Required work: Find each line in the records below that contains the word "resolution" with matching case, and copy those lines out in full.

▼

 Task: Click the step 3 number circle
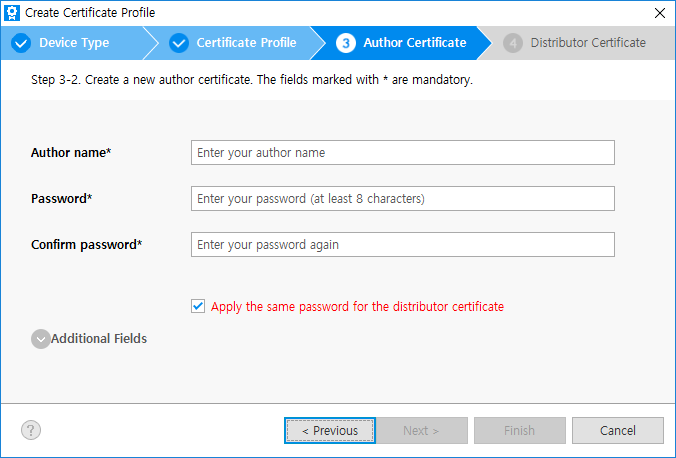346,43
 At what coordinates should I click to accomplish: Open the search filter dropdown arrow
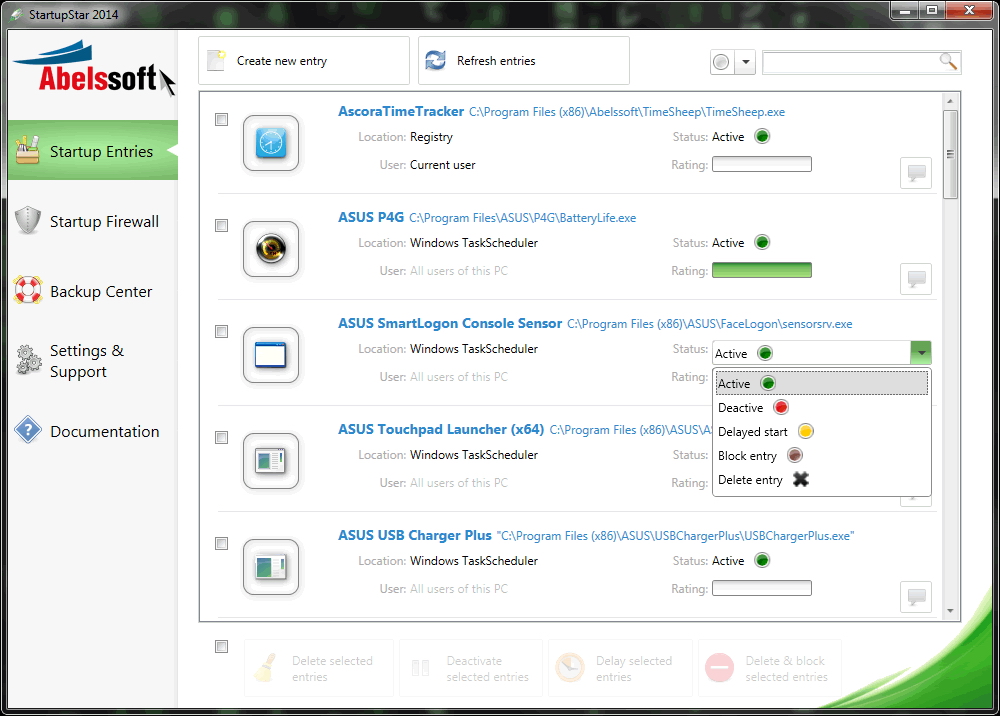click(x=746, y=63)
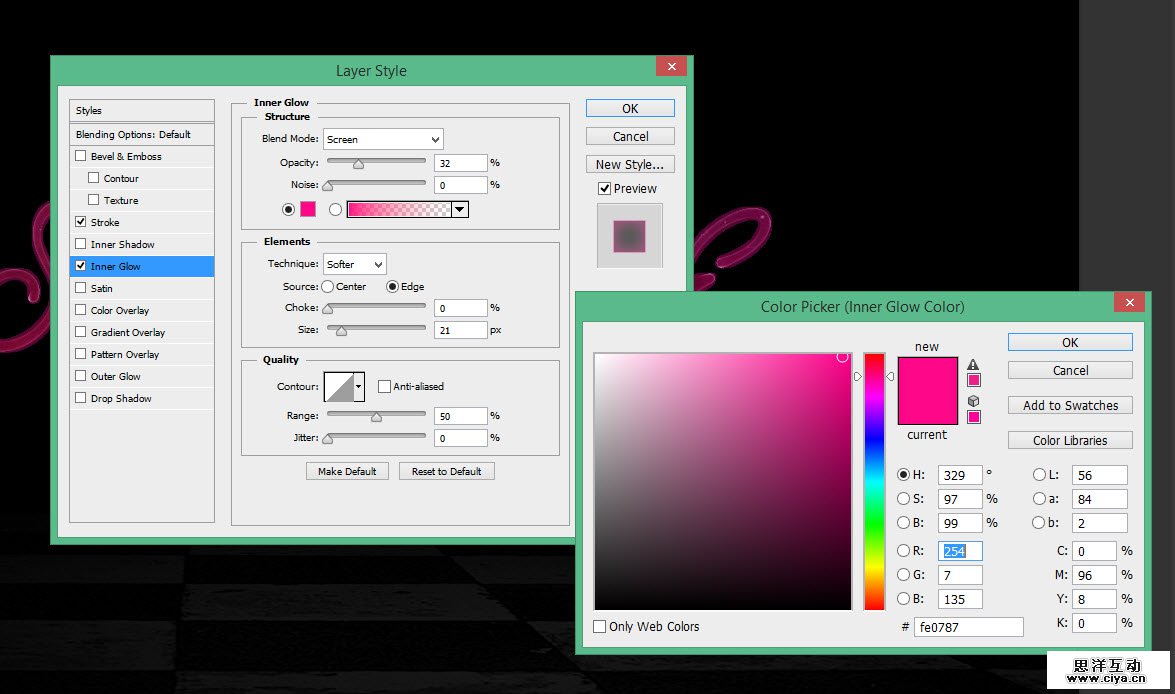Check Only Web Colors option
Image resolution: width=1175 pixels, height=694 pixels.
pos(600,627)
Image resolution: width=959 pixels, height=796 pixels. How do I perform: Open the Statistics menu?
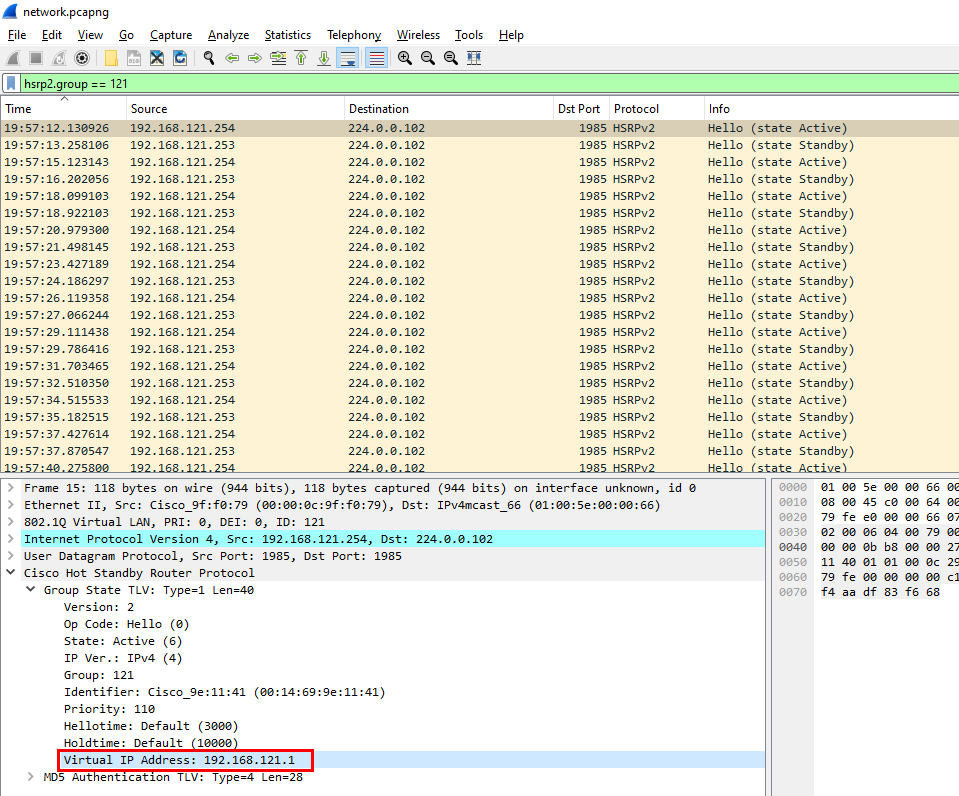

▲

Final result:
Image resolution: width=1175 pixels, height=694 pixels.
Image resolution: width=959 pixels, height=796 pixels. How do I perform: Open the Statistics menu?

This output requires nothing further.